My question is will this be enough to get our photos looking like the photo in the link? I am thinking they are using 3 lights here not 2? One on the background and two softboxes at either side.

Any ideas or explanation of the setup they are likely to be using in this photo would be much appreciated as I am new to photography.



Thanks,
Adam
 
The dual shadows that her feet and lower legs are casting shows that there are two light sources camera right. The background has one flash head aimed at it. SO yes, it is a three-light setup.

Achieving a similar result would be possible using a medium-gray seamless paper background, rolled out onto the floor and taped down at the front of the paper, closest to the camera position, so you need at least, at minimum, a 9 foot wide roll of paper for this type of photo, full length with room for text overlay, or just some "space" for the model to allow for cropping variations and different page aspect ratios.

A 100 x 100 cm softbox ought to illuminate the model suffciently well with a 400 watt-second flash head in it. I would also use a BIG reflector, camera left, like at least a 48'x72" white fabric reflector, or four Foam-Cre sheets,at minimum, to add enough fill from a single main light. You COULD easily shoot this with just one main light in a 100x100, if you had a decently larger reflector camera left, right at the left edge of the seamless paper. One thing to note when working on 9 foot wide paper rolls indoors is that, with small-format digital cameras, to obtain a full-length, head to toe photo of a person whio is roughly 6 feet tall or thereabouts, with the angle of view of something like a 1.5x or 1.6x APS-C camera, in a "normal room or garage studio", the necessary focal length will be somewhere between 19mm and 35mm in length at normal camera to subject distances.

Unless you have shot much on a 9-foot-wide paper roll setup, it might not seem like much of a problem until you find that in a typical 20-24 foot deep garage, the camera must be set to a wide angle of view, and then the ceiling, or the paper's crossbar and/or the light stands on the sides of the set, creep into the picture. The easiest thing to do is to bite the bullet, and go to even wider paper rolls in the 12-foot width OR to find a shooting location where you can back the camera up to 30-40-50 feet, and use a telephoto lens to control the background angle of view, behind the model.

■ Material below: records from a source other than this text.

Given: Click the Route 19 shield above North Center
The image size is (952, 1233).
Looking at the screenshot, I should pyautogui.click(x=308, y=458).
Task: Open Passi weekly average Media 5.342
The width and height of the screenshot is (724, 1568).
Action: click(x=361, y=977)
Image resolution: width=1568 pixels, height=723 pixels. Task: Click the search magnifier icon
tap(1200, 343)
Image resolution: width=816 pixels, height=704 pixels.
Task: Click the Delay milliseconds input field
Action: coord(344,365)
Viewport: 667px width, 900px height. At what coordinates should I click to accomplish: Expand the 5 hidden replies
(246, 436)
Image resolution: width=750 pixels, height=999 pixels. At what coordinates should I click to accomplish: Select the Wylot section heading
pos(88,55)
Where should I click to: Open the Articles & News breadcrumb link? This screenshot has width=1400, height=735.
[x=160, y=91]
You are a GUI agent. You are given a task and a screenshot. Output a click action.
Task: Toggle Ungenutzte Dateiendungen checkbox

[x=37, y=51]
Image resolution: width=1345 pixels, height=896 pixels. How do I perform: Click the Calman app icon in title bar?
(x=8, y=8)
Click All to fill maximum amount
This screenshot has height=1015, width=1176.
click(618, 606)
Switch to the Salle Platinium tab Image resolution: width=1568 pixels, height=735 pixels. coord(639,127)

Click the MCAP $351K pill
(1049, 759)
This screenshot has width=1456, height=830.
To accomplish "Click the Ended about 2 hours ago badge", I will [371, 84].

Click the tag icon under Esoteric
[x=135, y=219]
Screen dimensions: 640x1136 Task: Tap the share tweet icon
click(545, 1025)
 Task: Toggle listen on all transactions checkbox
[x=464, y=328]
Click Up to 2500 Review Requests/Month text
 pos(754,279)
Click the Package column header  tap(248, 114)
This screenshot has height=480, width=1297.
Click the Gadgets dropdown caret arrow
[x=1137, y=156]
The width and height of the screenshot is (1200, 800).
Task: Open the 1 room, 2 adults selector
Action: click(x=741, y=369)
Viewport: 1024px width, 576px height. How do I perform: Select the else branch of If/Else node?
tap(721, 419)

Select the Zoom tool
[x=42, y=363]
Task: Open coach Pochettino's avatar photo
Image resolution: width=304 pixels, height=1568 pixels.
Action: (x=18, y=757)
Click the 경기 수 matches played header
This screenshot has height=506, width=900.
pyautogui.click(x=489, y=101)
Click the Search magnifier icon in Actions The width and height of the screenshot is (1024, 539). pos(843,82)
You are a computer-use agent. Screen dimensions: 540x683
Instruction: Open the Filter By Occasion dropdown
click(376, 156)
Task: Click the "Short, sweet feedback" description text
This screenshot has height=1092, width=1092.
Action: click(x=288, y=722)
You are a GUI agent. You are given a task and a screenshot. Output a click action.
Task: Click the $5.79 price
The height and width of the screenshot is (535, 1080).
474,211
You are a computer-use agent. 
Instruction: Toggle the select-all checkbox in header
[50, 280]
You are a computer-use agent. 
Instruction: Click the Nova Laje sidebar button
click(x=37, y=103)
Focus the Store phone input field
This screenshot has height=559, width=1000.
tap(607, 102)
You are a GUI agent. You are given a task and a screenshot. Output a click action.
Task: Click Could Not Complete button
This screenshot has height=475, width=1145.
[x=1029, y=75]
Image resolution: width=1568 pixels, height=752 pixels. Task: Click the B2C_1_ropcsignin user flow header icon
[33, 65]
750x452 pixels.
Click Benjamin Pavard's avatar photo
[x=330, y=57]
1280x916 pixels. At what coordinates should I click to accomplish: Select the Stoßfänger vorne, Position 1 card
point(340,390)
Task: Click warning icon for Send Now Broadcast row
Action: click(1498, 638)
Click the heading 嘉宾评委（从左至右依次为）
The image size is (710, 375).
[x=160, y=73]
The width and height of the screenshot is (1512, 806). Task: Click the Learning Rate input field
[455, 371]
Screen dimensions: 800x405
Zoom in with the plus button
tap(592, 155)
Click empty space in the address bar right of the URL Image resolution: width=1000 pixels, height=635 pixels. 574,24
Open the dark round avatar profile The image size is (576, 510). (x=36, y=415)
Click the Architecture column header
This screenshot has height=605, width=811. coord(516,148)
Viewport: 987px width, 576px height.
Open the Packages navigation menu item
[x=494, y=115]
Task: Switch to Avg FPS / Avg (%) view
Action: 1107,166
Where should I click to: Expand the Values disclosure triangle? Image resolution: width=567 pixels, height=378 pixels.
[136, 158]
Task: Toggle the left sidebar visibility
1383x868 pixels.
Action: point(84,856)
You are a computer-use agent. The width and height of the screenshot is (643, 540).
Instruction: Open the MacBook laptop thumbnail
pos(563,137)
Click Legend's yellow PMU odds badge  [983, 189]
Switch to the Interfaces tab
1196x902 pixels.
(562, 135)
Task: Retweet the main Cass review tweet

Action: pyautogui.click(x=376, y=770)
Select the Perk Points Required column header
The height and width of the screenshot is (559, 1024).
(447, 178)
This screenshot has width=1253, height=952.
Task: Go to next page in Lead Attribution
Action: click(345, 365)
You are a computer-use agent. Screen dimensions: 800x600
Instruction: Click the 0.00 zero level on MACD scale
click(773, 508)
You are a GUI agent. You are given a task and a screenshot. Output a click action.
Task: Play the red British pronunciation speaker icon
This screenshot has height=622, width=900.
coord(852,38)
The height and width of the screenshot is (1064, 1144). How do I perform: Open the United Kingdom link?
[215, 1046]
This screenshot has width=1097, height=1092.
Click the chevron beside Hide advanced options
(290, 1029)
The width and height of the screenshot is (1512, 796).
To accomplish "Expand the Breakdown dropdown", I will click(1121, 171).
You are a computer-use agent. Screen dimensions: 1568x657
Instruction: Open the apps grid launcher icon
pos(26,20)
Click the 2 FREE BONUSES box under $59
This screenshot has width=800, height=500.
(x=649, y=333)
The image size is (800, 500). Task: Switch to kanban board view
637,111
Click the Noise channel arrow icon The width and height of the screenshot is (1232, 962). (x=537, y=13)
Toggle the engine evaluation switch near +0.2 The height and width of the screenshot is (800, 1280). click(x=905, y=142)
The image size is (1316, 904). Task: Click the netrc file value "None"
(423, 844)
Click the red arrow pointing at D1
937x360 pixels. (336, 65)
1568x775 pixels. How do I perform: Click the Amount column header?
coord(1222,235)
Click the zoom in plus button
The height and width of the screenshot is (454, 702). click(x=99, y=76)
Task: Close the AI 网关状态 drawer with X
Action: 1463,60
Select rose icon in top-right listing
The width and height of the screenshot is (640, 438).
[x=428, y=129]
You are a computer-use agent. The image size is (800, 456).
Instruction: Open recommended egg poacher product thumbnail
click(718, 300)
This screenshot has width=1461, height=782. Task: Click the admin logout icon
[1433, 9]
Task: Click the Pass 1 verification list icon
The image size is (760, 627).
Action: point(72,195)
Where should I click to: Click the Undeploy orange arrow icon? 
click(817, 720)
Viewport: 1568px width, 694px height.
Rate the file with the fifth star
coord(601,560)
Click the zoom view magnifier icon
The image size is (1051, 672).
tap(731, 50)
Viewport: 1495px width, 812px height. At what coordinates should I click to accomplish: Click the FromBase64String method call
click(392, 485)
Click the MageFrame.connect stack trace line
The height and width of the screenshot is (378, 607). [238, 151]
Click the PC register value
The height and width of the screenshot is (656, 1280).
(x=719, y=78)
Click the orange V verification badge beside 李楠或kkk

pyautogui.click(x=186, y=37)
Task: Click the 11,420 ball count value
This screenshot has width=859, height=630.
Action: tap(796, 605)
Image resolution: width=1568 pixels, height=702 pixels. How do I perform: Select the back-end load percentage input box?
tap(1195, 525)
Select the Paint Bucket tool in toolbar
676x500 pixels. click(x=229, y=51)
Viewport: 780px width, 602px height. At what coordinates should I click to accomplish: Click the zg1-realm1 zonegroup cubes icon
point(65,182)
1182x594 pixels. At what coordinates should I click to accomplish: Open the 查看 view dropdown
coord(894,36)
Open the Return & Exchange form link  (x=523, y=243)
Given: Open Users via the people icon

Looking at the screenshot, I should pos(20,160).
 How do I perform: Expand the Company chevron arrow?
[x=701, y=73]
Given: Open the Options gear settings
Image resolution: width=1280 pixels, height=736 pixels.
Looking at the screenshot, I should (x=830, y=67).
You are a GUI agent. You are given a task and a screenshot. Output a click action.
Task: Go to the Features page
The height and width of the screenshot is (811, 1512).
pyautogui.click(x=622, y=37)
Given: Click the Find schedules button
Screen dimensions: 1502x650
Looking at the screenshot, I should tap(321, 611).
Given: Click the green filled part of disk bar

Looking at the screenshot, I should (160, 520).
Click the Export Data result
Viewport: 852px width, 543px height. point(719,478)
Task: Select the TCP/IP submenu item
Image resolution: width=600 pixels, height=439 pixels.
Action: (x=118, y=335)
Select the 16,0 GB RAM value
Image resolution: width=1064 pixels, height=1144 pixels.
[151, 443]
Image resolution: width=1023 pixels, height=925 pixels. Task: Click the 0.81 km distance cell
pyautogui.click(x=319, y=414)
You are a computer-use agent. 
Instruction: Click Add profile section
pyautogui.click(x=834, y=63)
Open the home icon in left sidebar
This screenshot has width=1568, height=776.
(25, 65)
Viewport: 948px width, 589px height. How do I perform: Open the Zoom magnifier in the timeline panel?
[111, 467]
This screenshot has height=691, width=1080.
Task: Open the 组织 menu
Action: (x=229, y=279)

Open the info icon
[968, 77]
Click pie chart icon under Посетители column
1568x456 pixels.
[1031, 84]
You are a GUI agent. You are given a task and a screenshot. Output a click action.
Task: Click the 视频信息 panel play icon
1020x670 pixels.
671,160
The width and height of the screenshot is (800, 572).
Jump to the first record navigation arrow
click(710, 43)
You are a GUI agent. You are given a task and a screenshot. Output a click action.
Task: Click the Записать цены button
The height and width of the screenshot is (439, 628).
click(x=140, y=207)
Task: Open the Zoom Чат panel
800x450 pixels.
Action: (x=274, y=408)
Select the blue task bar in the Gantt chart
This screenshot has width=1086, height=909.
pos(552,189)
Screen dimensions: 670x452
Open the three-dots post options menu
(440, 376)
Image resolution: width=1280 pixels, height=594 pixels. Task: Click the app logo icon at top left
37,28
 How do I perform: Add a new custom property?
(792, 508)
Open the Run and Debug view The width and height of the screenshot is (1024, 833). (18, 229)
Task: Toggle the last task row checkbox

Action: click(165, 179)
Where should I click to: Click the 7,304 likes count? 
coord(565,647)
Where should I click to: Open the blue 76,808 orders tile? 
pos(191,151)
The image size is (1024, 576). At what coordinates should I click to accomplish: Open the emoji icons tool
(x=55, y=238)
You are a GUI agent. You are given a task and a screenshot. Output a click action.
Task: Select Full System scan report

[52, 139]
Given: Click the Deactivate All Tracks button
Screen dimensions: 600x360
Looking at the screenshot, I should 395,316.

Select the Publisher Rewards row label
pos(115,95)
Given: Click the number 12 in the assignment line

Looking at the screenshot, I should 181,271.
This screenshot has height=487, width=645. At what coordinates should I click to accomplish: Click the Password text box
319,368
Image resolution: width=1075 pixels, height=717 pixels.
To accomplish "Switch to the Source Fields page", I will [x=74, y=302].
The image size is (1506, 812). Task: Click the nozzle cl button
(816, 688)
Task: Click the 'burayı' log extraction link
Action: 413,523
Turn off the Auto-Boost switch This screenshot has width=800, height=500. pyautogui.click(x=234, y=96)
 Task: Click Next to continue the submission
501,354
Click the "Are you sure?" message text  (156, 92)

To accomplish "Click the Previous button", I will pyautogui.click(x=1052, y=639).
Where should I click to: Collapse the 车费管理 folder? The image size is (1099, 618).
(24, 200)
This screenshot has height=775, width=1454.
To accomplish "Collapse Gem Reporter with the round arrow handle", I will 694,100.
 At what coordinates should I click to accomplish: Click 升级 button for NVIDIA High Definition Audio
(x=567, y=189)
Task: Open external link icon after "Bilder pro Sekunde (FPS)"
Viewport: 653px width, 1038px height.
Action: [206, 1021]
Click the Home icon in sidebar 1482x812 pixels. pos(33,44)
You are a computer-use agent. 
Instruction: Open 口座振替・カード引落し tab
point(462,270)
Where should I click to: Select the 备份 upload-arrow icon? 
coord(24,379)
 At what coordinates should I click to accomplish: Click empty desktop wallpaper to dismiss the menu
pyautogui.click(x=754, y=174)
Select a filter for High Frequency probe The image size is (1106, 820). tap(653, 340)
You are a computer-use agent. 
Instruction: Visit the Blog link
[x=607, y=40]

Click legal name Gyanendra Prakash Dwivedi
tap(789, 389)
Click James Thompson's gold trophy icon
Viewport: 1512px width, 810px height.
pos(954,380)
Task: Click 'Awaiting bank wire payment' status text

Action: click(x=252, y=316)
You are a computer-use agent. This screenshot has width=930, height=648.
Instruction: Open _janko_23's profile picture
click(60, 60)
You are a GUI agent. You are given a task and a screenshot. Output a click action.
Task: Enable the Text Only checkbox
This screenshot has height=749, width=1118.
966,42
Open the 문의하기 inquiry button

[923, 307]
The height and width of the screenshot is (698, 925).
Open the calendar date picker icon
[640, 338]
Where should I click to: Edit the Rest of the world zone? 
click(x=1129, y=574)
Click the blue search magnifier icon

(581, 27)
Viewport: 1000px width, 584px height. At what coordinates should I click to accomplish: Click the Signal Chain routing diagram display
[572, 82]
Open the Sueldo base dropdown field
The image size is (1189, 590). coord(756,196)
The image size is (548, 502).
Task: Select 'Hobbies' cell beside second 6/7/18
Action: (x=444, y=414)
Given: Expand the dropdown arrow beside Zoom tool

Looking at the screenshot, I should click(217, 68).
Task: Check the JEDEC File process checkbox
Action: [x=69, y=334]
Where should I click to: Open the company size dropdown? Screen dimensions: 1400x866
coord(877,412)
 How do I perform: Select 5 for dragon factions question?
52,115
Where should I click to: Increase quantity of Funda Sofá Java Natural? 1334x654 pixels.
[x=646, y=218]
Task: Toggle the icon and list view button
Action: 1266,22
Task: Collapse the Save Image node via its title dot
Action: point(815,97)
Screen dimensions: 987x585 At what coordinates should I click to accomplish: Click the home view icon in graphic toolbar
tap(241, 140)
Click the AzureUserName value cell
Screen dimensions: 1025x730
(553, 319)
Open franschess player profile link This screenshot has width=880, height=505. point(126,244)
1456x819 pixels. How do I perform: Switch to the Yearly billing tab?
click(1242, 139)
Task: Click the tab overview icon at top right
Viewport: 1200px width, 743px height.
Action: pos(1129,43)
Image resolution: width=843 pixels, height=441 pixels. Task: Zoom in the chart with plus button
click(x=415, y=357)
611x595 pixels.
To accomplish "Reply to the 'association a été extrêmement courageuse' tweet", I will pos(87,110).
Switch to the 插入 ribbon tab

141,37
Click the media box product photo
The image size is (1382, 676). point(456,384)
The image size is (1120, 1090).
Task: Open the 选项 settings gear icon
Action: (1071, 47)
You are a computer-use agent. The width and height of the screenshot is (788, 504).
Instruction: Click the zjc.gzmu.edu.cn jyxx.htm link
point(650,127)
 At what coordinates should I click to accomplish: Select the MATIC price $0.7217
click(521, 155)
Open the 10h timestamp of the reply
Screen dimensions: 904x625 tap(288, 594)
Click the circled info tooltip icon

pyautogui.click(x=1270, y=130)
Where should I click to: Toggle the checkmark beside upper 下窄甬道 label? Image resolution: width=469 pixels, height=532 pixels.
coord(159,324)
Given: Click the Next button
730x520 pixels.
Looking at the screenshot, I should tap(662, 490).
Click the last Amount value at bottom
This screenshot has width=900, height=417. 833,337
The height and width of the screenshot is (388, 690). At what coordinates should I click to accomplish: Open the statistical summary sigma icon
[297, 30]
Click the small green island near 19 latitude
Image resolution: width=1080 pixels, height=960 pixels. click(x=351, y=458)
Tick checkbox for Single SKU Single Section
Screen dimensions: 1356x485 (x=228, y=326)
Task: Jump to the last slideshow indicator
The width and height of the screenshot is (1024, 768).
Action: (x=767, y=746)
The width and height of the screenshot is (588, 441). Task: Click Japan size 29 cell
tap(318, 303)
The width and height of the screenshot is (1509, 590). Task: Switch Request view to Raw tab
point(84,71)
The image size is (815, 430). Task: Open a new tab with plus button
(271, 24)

Full-length + room for text overlay, or full-length, multi-subject work done on APS-C and 9 foot wide seamless at short focal lengths in a smaller camera room or studio can be a real hassle. A wider than 9 foot backdrop will make your life soooooooo much easier, it's not even funny.
 
I could do this with two lights and a well placed reflector.
 
I could replicated that with Speedlights

Its about knowing what your doing, not what you have
 
If you new to studio lighting you may want to consider looking into fluorescent always on studio lights. This way you can see what you are getting immediately with shadows or lack there of :)
Jst make sure the temp color on the lights is 5500ish A couple of umbrella or soft box would be fine.
 
probably 3 lights......most likely soft boxes....you could use diffusion tissue and lights through that...
 
I agree with the rest of the people who have said three lights - TWO to the camera's right side (probably one straight on about chest high on the model and one taller than the model at a 45˚ angle pointing down - both with soft boxes) then the third is probably directly parallel to the model camera left ... that light has to be exposing a little brighter than the other 2 strobes to show up like this, and with that very concentrated area, I don't know that it's a soft box on that as much as maybe an umbrella or a larger snoot - but, I could be wrong ...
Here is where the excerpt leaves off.